Uitspraak
1.Procesverloop in cassatie
2.Beoordeling van de cassatiemiddelen
3.Beslissing
16 november 2021.
Hoge Raad
In deze zaak heeft de Hoge Raad op 16 november 2021 uitspraak gedaan in een cassatieprocedure tegen een beschikking van het gerechtshof Amsterdam. De zaak betreft een beklag ex artikel 552b van het Wetboek van Strafvordering (Sv) en de afwijzing van een verzoek om een geldelijke tegemoetkoming na de onttrekking aan het verkeer van een auto met gestolen onderdelen. De klaagster, die de auto had aangeschaft via Marktplaats, stelde dat zij de eigenaar was en dat de onttrekking aan het verkeer haar onevenredig zou treffen. Het hof had echter geoordeeld dat de klaagster haar stellingen onvoldoende had onderbouwd en dat zij door de aankoop van de auto een risico had genomen, waardoor zij niet recht had op een geldelijke tegemoetkoming.
De Hoge Raad oordeelde dat het hof niet voldoende had gemotiveerd waarom de klaagster niet onevenredig was getroffen door de onttrekking van de auto. De klaagster had namelijk gemotiveerd gesteld dat zij de eigenaar was en had bewijsstukken overgelegd, waaronder het tenaamstellingsbewijs. De Hoge Raad herhaalde relevante overwegingen uit eerdere jurisprudentie en concludeerde dat het hof niet had aangetoond dat de klaagster zich bij de aankoop van de auto onvoorzichtig had gedragen. De Hoge Raad vernietigde de beschikking van het hof en wees de zaak terug naar het gerechtshof Amsterdam voor een nieuwe beoordeling.
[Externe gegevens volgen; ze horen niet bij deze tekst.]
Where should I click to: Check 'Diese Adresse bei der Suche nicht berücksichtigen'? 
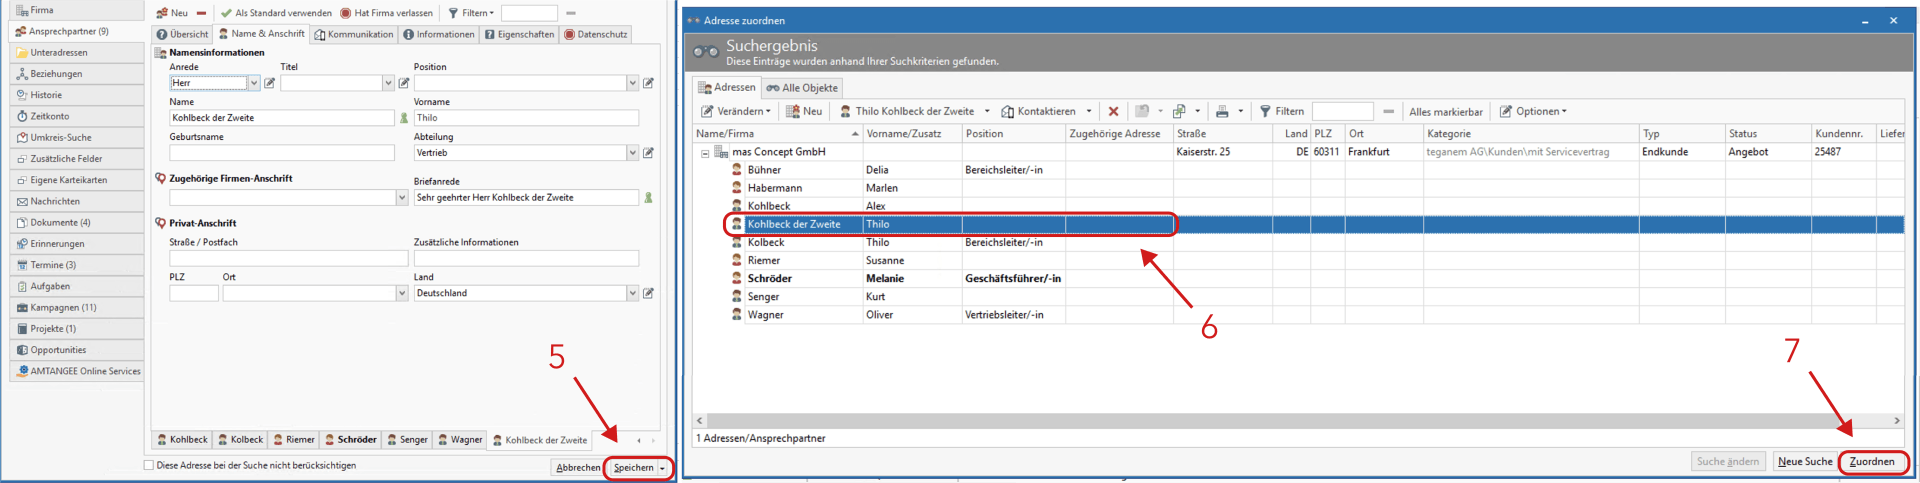149,465
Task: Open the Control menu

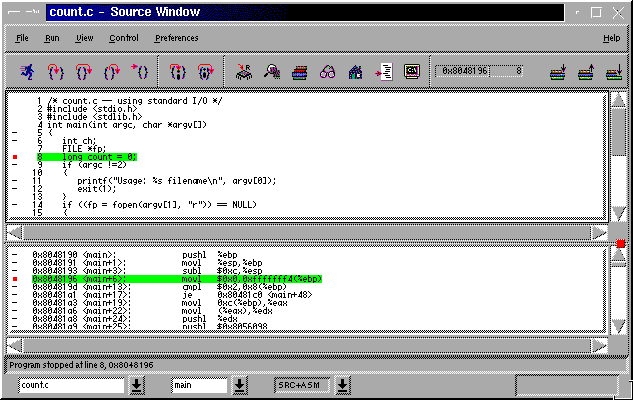Action: coord(124,38)
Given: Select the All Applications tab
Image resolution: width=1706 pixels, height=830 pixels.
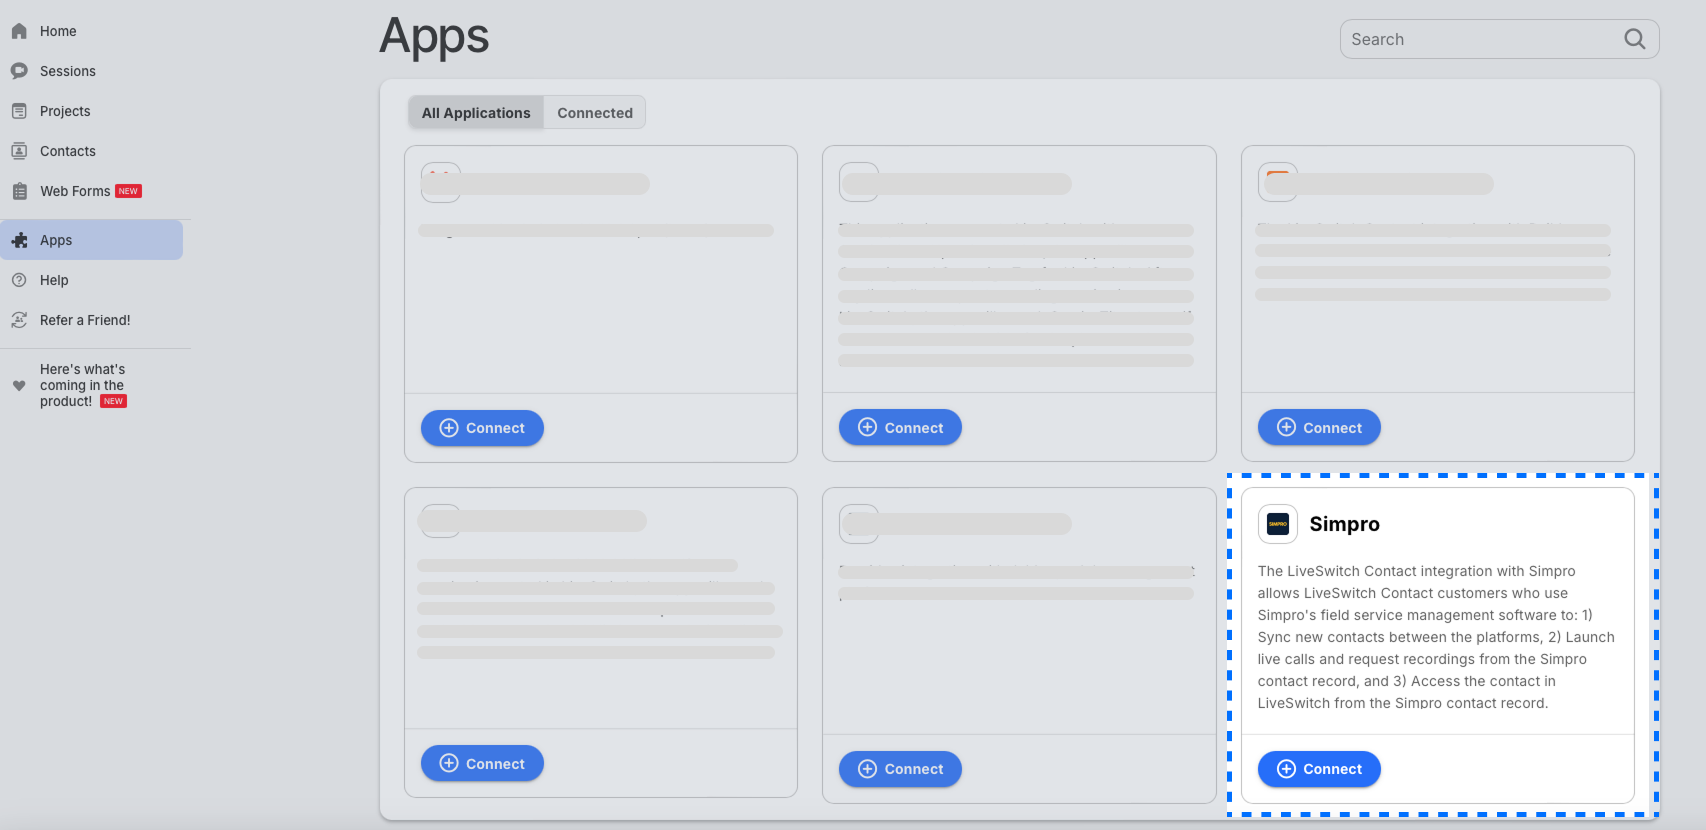Looking at the screenshot, I should pos(476,113).
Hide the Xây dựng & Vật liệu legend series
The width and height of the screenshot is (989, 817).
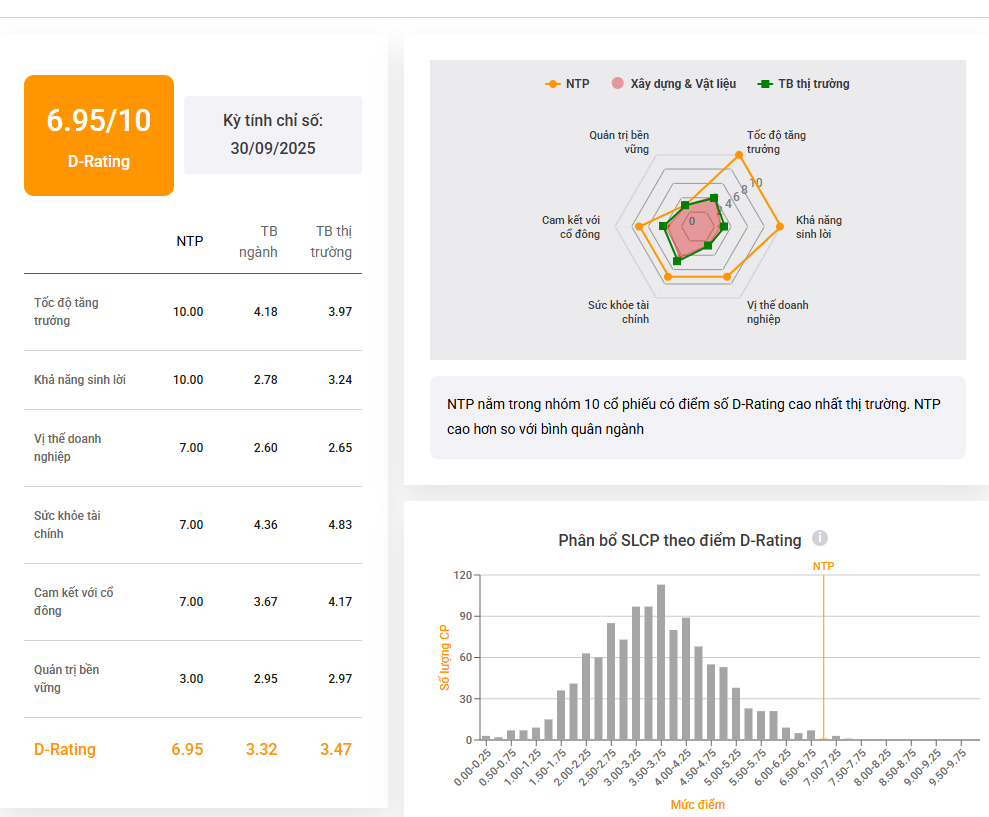674,84
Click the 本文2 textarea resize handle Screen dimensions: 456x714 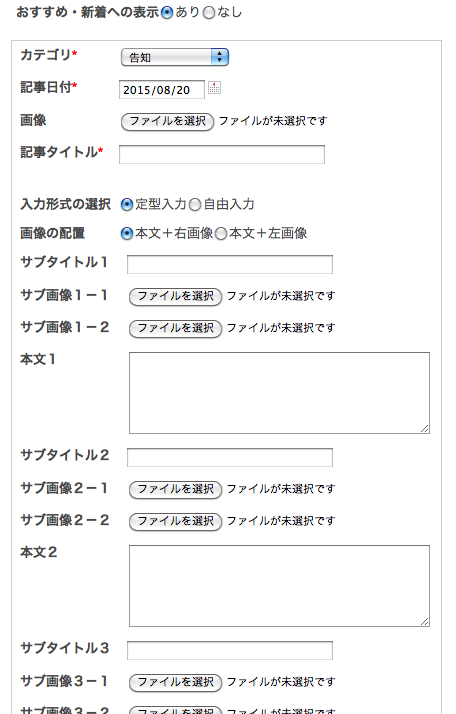click(x=425, y=622)
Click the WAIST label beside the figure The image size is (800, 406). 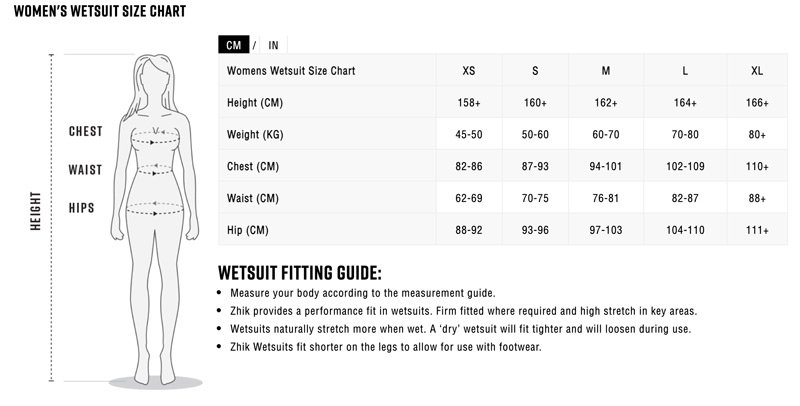86,170
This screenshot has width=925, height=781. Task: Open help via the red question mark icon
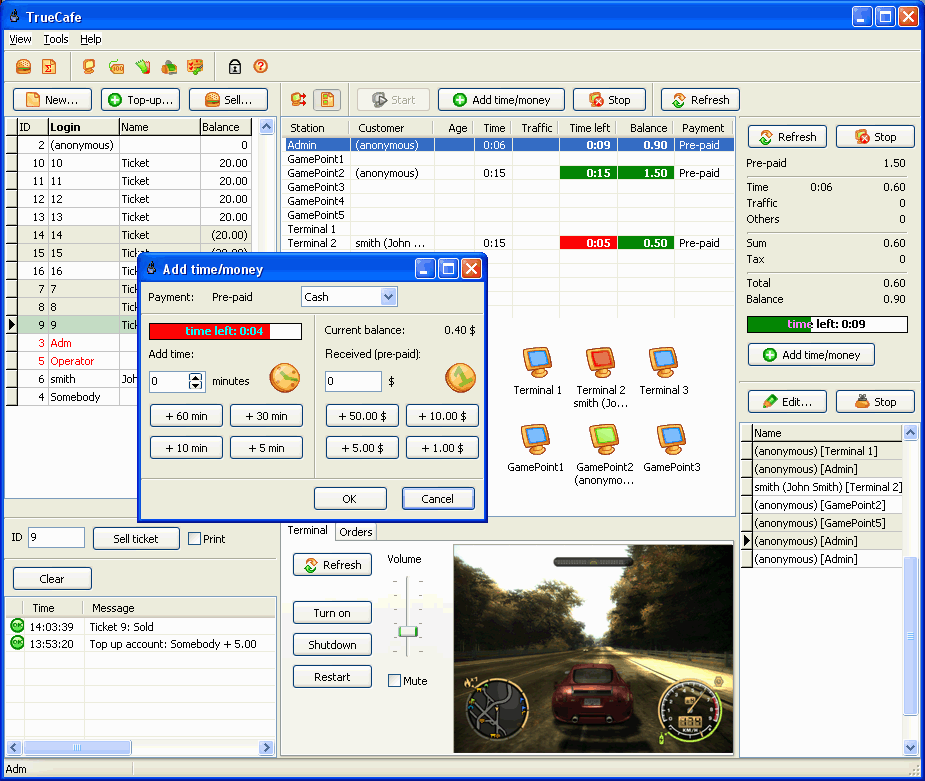[x=260, y=67]
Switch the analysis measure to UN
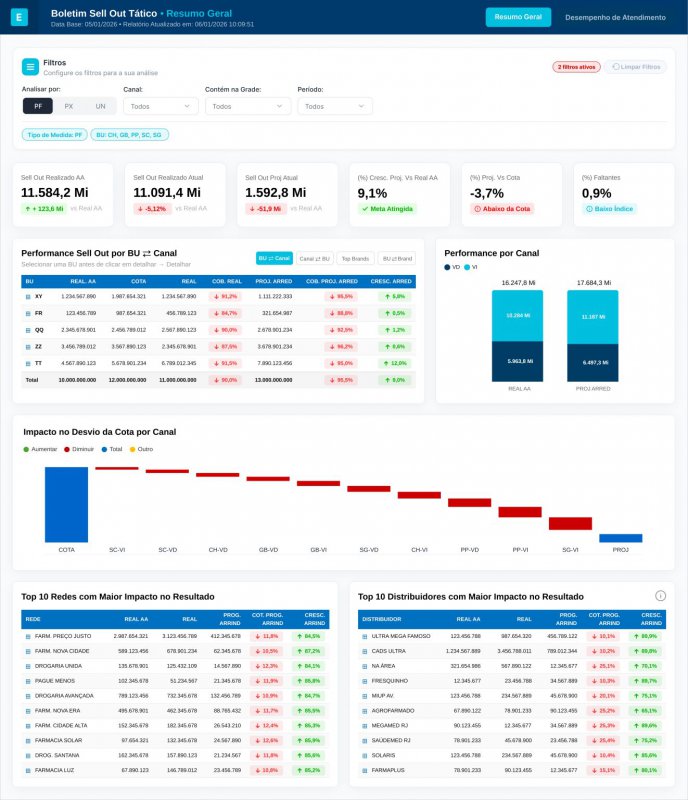This screenshot has width=688, height=800. [100, 106]
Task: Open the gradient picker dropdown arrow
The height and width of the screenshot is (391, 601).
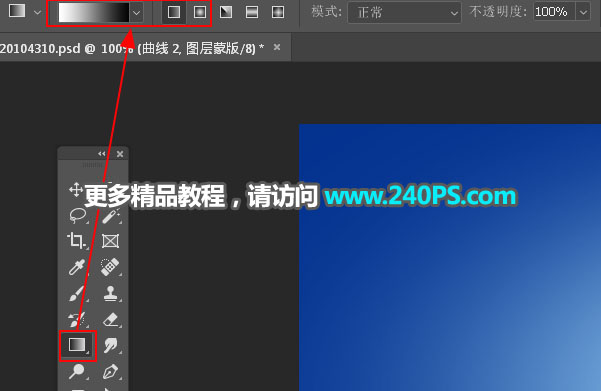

Deze uitspraak benadrukt het belang van een zorgvuldige beoordeling van de omstandigheden waaronder een eigenaar een voorwerp heeft aangeschaft, vooral in gevallen waarin de eigenaar mogelijk niet op de hoogte was van de onrechtmatige herkomst van onderdelen van dat voorwerp. De beslissing van de Hoge Raad biedt een belangrijke aanvulling op de rechtsbescherming van eigenaren in vergelijkbare situaties.